Bob Tait, of architects Format Building Design, made the call in a proposal for a test-case green burial ground on land next to Bonaly on the outskirts of Edinburgh that will go before councillors in the Scottish capital next week.

He said the plan would help address an "urgent need" for burial spaces for urban areas on an unused site without impacting the green belt setting.

Officials have recommended the plan for land which sits inside Pentland Hills Regional Park is refused amid concerns over its position in the landscape, potential impact on a nearby waterway and numbers of mourners parking at the burial ground.

The architect said there would be around one or two burials a month with an estimated average of 50 mourners at a time and that engineering works are under way to resolve potential water issues, and that there would be wildflower planting to create a meadow landscape.

He said: "It is intended to create a new burial ground in the field incorporating a small parking and drop off area.

"However, this will not be a traditional cemetery.

"There will be no headstones.

"It is intended to be a natural burial process with no harmful chemicals, caskets or other materials used in the process.

"There will be a formal gathering area, with seating and a decorative wall to provide some shelter for those attending services or visiting to pay their respects or just to meditate."

He added: "To summarise, there is an urgent need for further burial ground facilities in Edinburgh.

"The most appropriate location is at the edge of the city where there is good access.

"The main issue is that it is within a Special Landscape Area.

"It has however been clearly stated that here will be very limited impact due to the nature of the use and the lack of any significant building."

Edinburgh planning officials said the Bonaly bid "fails to demonstrate that the proposal will have a positive impact on the character and appearance of the Special Landscape Area, it has not been demonstrated that there is no significant adverse effect on the quality of the water environment, there is insufficient information submitted to enable a clear view to be formed of the transport impacts of the development".

There were 24 objections and 24 comments in support of the application which will be viewed by development management committee members on Wednesday.

A community group, the Colinton Amenity Association, raised concerns over transport saying that "in traffic and parking terms the location is not therefore appropriate for the intended use".

One support wrote: "I would welcome this ground becoming a burial plot, my religious preference is burial rather that cremation

"This seems an ideal site for this since there is a pylon running through it and it cant really be used for anything else."

The landowner could not be contacted for comment.

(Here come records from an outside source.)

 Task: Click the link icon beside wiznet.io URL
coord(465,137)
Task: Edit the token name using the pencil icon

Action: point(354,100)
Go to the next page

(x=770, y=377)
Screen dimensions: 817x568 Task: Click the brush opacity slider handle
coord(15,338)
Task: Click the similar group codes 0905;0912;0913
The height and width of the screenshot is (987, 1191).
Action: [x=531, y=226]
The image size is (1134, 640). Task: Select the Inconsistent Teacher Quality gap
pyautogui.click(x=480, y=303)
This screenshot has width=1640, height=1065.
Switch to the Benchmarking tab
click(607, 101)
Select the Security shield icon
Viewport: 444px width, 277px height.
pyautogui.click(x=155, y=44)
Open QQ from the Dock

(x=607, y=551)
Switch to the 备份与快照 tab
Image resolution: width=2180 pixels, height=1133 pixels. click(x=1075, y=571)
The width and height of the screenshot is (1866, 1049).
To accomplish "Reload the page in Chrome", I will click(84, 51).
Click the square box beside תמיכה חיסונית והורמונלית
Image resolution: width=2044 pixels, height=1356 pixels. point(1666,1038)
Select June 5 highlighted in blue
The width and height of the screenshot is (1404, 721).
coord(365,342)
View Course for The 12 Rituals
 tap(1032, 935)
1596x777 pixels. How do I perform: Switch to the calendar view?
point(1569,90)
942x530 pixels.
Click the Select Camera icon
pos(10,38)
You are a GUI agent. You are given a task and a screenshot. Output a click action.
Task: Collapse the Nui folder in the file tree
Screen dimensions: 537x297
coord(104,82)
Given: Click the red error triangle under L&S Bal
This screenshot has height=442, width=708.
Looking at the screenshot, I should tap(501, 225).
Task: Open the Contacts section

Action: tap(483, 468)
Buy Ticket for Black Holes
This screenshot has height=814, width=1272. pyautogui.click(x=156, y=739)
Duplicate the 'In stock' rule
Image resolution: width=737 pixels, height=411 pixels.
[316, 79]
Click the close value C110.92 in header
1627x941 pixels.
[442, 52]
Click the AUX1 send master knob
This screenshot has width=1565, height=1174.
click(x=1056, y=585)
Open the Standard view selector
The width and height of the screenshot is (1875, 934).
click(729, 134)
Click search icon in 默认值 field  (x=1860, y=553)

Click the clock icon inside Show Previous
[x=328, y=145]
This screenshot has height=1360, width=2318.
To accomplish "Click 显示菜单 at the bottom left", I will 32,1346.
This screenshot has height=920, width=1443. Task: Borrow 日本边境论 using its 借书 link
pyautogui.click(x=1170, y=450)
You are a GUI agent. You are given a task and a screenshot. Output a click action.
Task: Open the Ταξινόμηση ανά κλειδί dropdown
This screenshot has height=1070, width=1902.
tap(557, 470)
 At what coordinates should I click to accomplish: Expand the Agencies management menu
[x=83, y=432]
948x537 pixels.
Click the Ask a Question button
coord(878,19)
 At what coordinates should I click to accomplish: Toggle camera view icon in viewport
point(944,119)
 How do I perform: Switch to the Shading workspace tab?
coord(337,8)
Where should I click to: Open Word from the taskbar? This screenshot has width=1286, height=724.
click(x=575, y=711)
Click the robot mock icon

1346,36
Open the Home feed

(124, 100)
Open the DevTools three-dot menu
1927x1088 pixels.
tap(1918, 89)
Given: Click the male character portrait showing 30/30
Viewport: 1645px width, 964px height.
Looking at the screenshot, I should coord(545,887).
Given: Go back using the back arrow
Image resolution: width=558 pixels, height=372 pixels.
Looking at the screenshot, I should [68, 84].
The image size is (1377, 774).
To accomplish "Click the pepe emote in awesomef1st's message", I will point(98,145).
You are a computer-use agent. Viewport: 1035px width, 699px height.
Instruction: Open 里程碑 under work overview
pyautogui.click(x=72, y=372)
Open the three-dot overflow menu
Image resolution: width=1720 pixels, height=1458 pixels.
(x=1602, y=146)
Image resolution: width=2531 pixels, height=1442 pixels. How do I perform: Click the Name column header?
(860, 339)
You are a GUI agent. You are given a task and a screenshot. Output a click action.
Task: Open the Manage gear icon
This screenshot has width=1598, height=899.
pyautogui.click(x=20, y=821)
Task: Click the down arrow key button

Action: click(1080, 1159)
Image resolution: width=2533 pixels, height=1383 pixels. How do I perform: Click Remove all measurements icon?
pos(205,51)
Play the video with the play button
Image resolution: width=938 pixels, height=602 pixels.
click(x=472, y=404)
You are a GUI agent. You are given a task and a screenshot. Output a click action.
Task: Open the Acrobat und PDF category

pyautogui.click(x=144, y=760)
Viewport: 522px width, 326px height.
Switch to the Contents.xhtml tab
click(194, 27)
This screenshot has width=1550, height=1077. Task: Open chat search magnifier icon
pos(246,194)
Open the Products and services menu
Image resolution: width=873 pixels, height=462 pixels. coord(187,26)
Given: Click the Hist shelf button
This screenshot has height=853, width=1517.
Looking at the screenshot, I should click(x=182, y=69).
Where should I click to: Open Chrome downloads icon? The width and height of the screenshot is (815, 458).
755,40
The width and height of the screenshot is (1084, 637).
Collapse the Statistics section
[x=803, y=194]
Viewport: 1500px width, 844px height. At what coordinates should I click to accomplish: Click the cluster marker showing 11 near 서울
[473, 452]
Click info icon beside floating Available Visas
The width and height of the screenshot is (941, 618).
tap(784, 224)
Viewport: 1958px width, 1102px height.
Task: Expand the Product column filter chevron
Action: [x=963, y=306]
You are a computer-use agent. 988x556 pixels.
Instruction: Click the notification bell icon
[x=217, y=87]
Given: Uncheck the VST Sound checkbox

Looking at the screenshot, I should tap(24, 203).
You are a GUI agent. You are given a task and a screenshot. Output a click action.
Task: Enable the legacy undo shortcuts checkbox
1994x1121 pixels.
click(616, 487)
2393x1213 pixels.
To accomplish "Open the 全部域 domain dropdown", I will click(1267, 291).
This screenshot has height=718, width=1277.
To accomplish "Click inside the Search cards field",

Edinburgh City Council said it has moved to tackle burial capacity concerns by launching a review of cemetery provision in and around the city over the next 20 years as pressure builds on urban burial provision.

One report suggested Glasgow could run out of burial space by 2025 but while available numbers of "lairs" was not immediately available a spokesman for Glasgow City Council said it is "not facing issues re burial capacity at present".

Natural burials vary in cost but generally range from between £1,000-£2,000, and green materials include willow, bamboo and cardboard.